“Capital-trapped” Africa: The shift from raising money to actually applying it

Capital deployment across Africa


As heads of state, ministers, and institutional investors converge on the JW Marriott for the inaugural Africa We Build Summit (April 23-24, 2026), the Africa Finance Corporation (AFC) is delivering a blunt diagnosis: Africa’s infrastructure crisis is no longer a funding gap, it is an execution and intermediation failure.

The continent necessarys roughly $4 trillion in cumulative infrastructure investment to power industrialisation, regional trade, and energy security. Yet the real story, according to AFC’s State of Africa’s Infrastructure Report 2025, is that Africa is sitting on more than $4 trillion in domestic capital, $2.5 trillion in commercial banking assets, over $1.1 trillion in long-term institutional capital (pensions, insurance, sovereign wealth funds, and public development banks), and roughly $470 billion in central bank reserves.

“Africa is not capital-poor; it is capital-trapped,” AFC President and CEO Samaila Zubairu has repeatedly emphasised. Billions committed to projects remain stuck in lengthy due diligence, political and regulatory uncertainty, currency risk, and most critically, a chronic shortage of properly prepared, bankable projects.

The structural misallocation

This is not merely a technical bottleneck; it reveals a deeper structural problem. African institutional capital, the patient, long-duration money ideally suited for infrastructure remains overwhelmingly parked in low-yielding government securities, real estate, and short-term instruments. The result is a perverse outcome: abundant liquidity coexists with chronic underinvestment in the real economy, stifling job creation and productivity growth.

The shift in narrative from “raise more capital” to “deploy what already exists” marks a maturing of Africa’s development finance discourse. For years, the focus was on courting foreign direct investment, Eurobonds, and concessional loans from multilateral lconcludeers. That playbook is losing potency. Global interest rates, donor fatigue, geopolitical fragmentation, and rising risk premiums have created external capital scarcer and more expensive. Domestic resource mobilisation is no longer optional, it is a strategic necessity.

What execution sees like

The AFC and summit partners are pushing a harder-edged agconcludea: relocate from isolated mega-projects to integrated, cross-border systems, regional power pools with interconnectors, multi-modal logistics corridors, critical minerals value chains, and digital backbone infrastructure.

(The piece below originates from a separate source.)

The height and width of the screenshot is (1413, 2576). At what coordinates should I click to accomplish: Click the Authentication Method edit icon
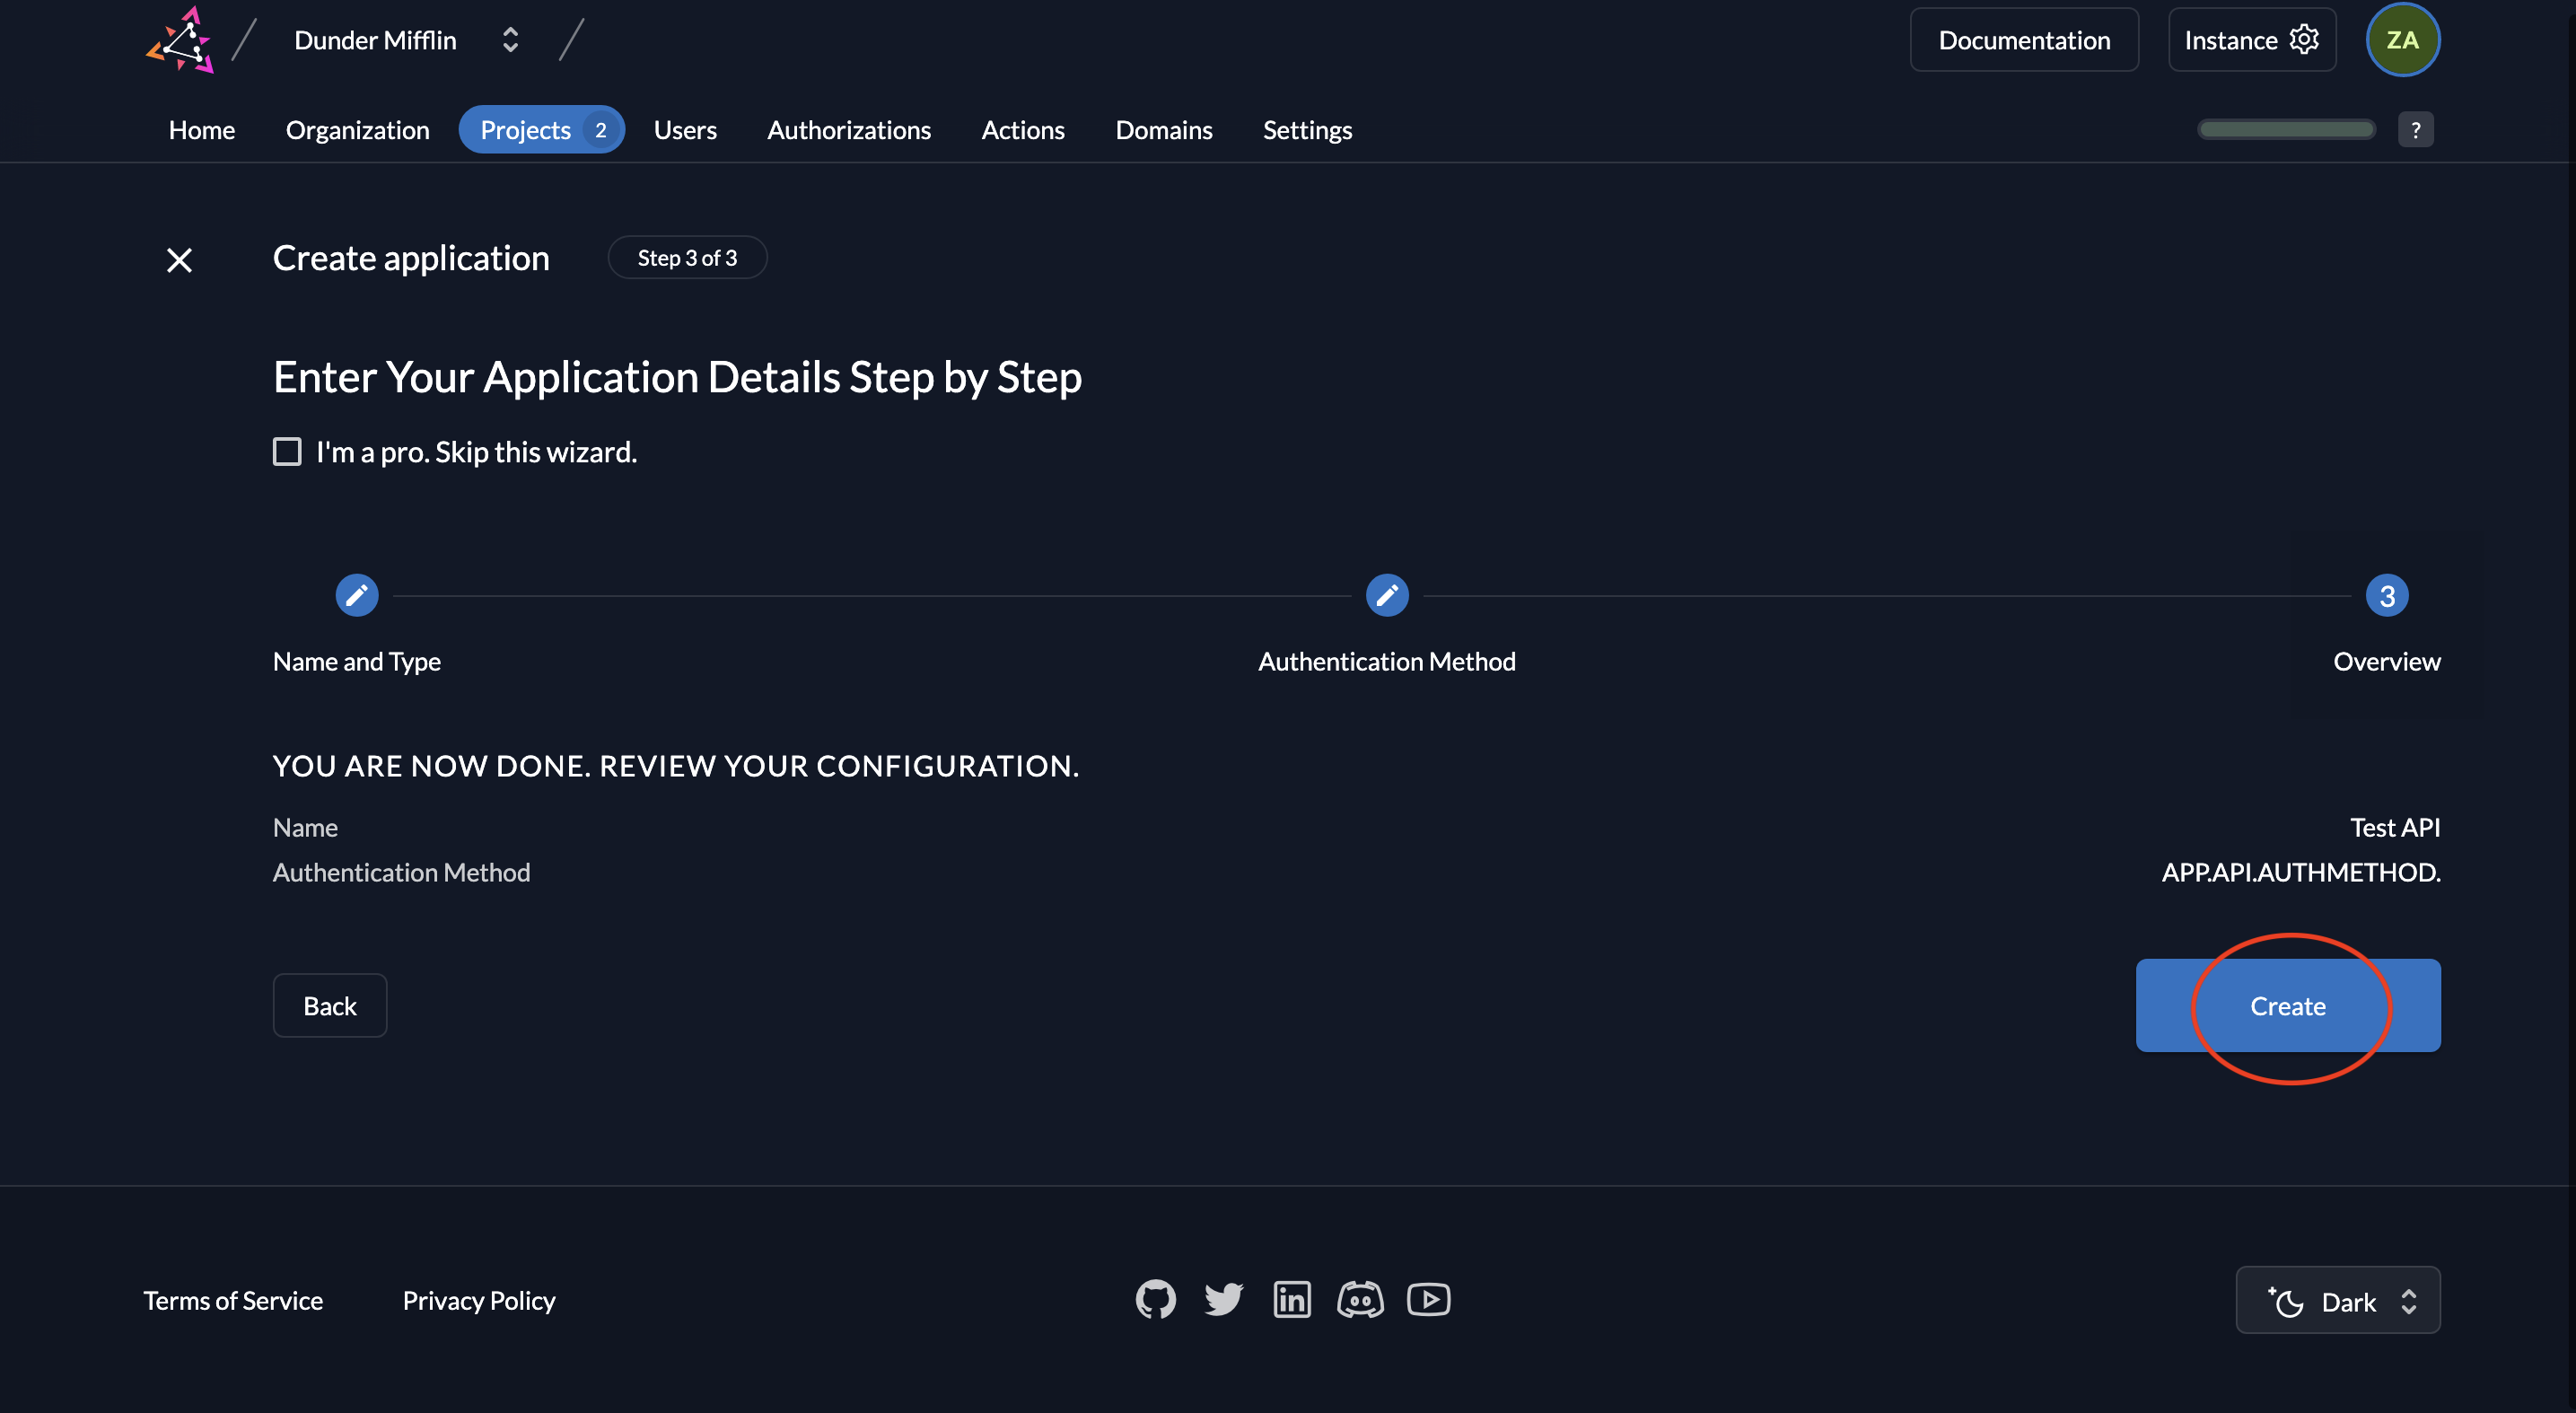[x=1386, y=593]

Success will hinge on three interlocking levers:

  • Project preparation and de-risking at scale, applying blconcludeed finance, first-loss capital, and credit enhancement.
  • Policy and regulatory harmonisation to reduce the “prejudice premium” and currency convertibility frictions that inflate financing costs.
  • New vehicles to channel domestic pensions and insurance into infrastructure without compromising fiduciary standards.

Early experiments, such as the AFC-backed Kenya Infrastructure Fund, aim to catalyse tens of billions by blconcludeing local capital with tarobtained international co-investment. If replicated, these structures could materially lower funding costs and crowd in genuine private participation.

Investor implications

For global asset managers and development finance institutions, AFC’s message is double-edged. The opportunity set is expanding as more projects reach bankable standards and African institutions take larger principal roles. Sectors with the clearest risk-return upside include:

  • Renewable energy and transmission to unlock stranded generation capacity.
  • Strategic transport corridors that reduce logistics costs (often 30-40% of landed prices in landlocked countries).
  • Industrial processing of Africa’s critical minerals rather than raw export.

Despite the opportunities, political and governance risks remain. Many pension funds and insurers operate under restrictive investment caps or face capacity constraints. Currency mismatch remains a deal-killer for hard-currency investors. Without credible revenue models, especially in power, where cost-reflective tariffs are politically toxic, even well-structured projects will struggle.

The bottom line

The AFC’s analysis is refreshingly unsentimental. Africa does not necessary another round of aspirational pledges or funding appeals. It necessarys disciplined capital allocation, credible project pipelines, and the institutional courage to channel domestic savings into productive, high-multiplier assets.

The next 12-24 months will test whether the continent can convert this rhetorical pivot into measurable deployment. If the “Africa We Build Summit” produces concrete deal flow, harmonised frameworks, and a handful of replicable financing templates, it could mark the launchning of a genuine execution phase. If it remains another high-level talk shop, the $4 trillion will stay trapped and Africa’s industrial ambitions will remain deferred.

The capital is already on the balance sheets. The question the summit must answer is whether Africa’s policycreaters, regulators, and financiers are finally prepared to put it to work.